Grace couldn’t resist a minute longer. She darted out from behind the cart and grabbed an apple. Then she ran.
She felt no pain in her feet as she pushed past people and carriages; all she could feel was the glowing apple in her hands.
She turned into the darkest alleyway she could find and squatted in the corner, waiting to see if anyone had followed her. But she was alone.
She bit into the apple. At first she couldn’t taste anything, as if her tongue had forgotten how. But after a few more
bites, when she knew the apple was hers and nobody was taking it from her, she could taste it, and nothing else existed but its sweetness. Grace ate right down to the core and then she ate the core and the seeds and finally the small stem at the top. And she did feel better.
She found a pile of old newspapers and some damp sacking filled with potato peelings. She tipped out the peelings, then she spread the sacking across an empty doorway. Pulling the newspaper over her, she leaned back against the doorframe and fell asleep. The apple had worked its magic and she was warm all over.
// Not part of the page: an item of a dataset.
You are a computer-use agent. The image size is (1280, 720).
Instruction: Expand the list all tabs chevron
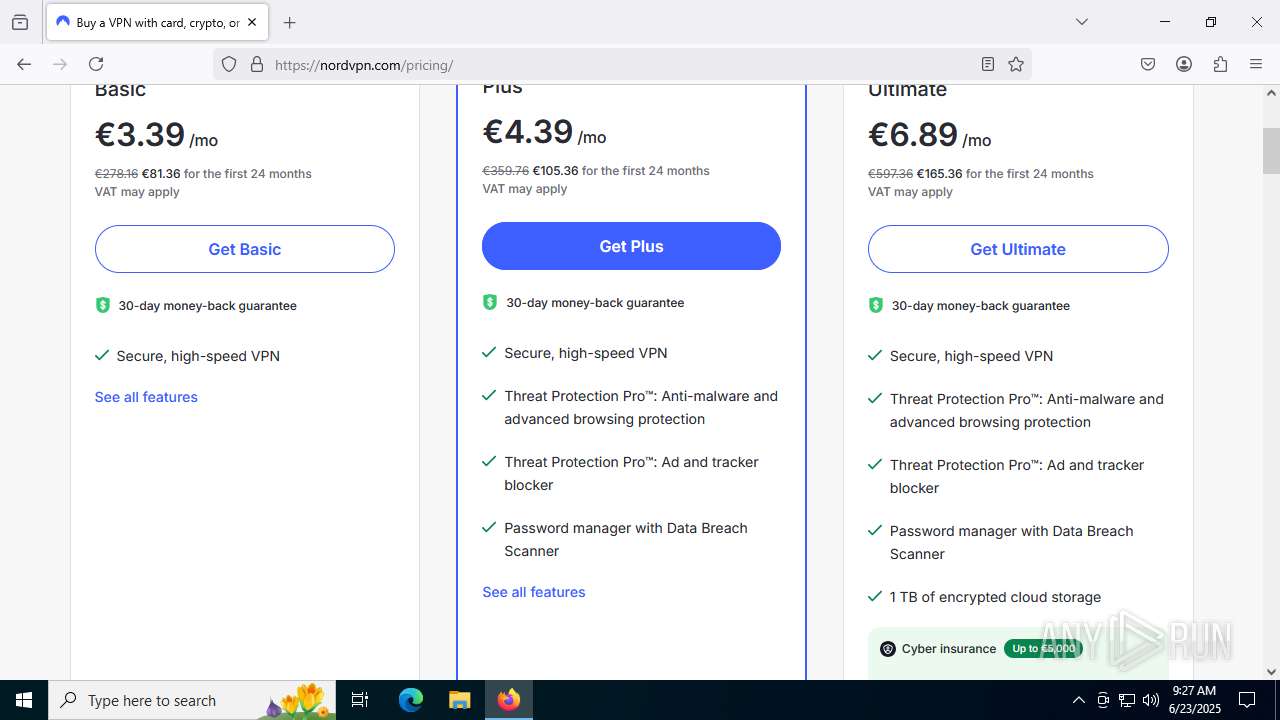1081,22
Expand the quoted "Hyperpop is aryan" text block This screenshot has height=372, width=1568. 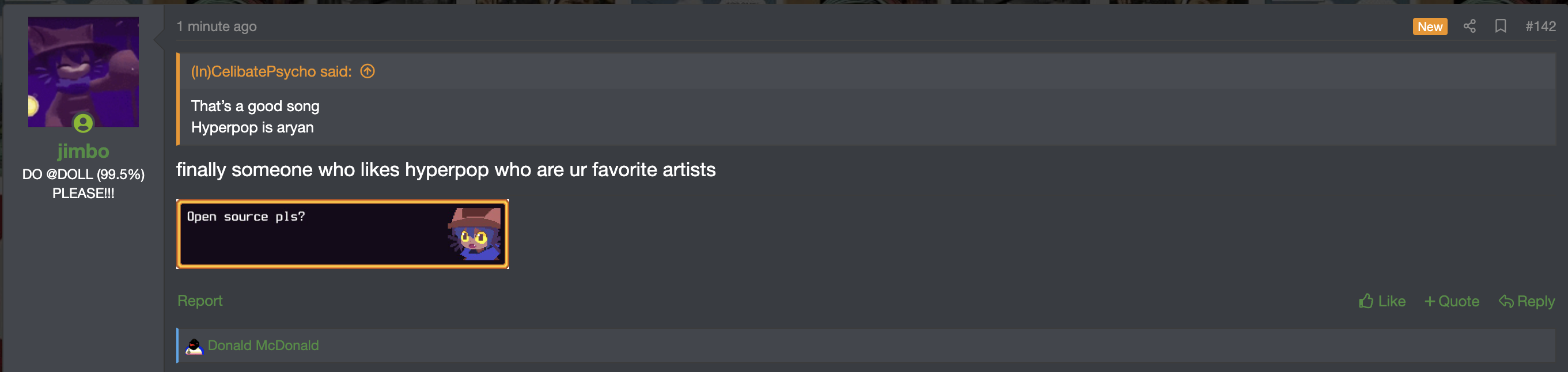click(x=866, y=117)

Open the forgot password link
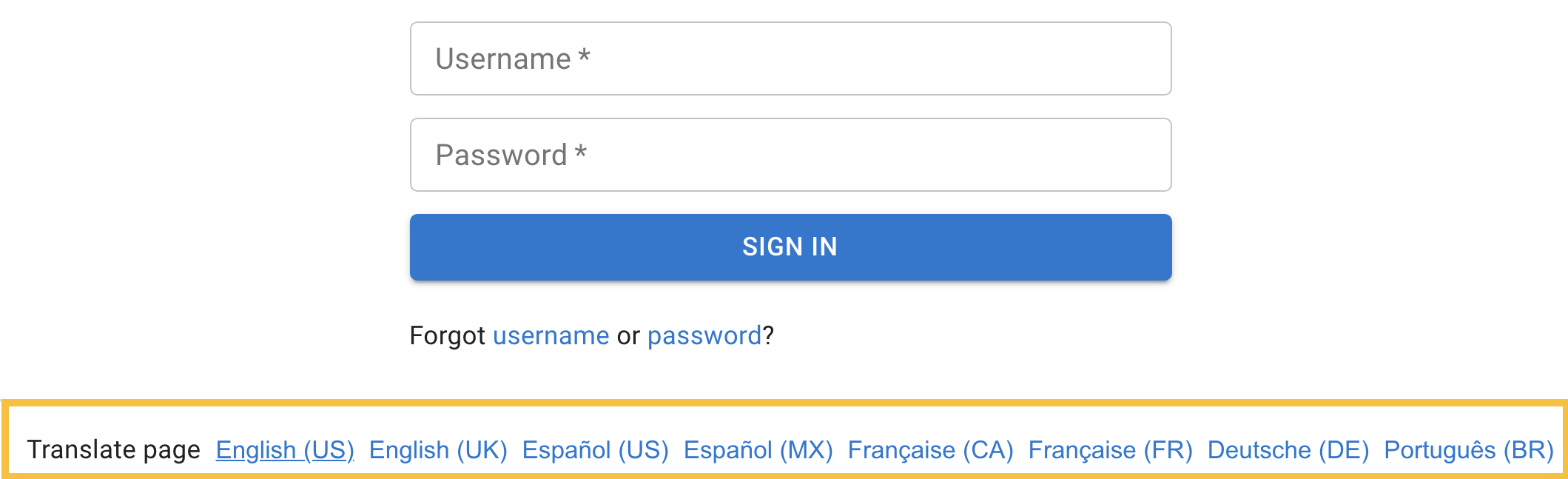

‘UP you get, move along!’ Grace woke the next morning when a woman holding a broom pushed open the door behind her. The woman tapped Grace with the broom, as if she would like to sweep her into the gutter with the rest of the dust and the dirt. ‘Go on, get up and be on your way!’
It took Grace a minute to remember who and where she was. She was Grace, an orphan, and she didn’t go into the mud yesterday or go back to Uncle Ord’s lodgings. The last thing she remembered about herself was that Pegasus was her horse. Remembering this made her feel better.
Grace walked in the direction of the Fleet Street cab rank, keeping a look out for Pegasus. Her foot throbbed; the bandage she had made for it had long since fallen away and the dirt had got in the cut and made it sore.
The night before, she had run all the way here, to where the buildings were bigger and there were no poor folk. She looked around at the gentlemen in shining carriages, and the ladies carrying pink flower-patterned fans, and little girls in white dresses with buttons and lace stockings. Grace was the muddiest, hungriest, most ragged thing on the street, with only an empty kettle to her name and the memory of last night’s apple. She thought of Pegasus’s soft face and his dark eyes. Her Pegasus. That’s what the gypsy had said. Her horse. She didn’t need to feel so poor and ragged when she had a horse all of her own.
When Grace reached the cab rank, she was careful not to let the fruit seller see her. She crouched against a stone pillar, waiting once again for Pegasus.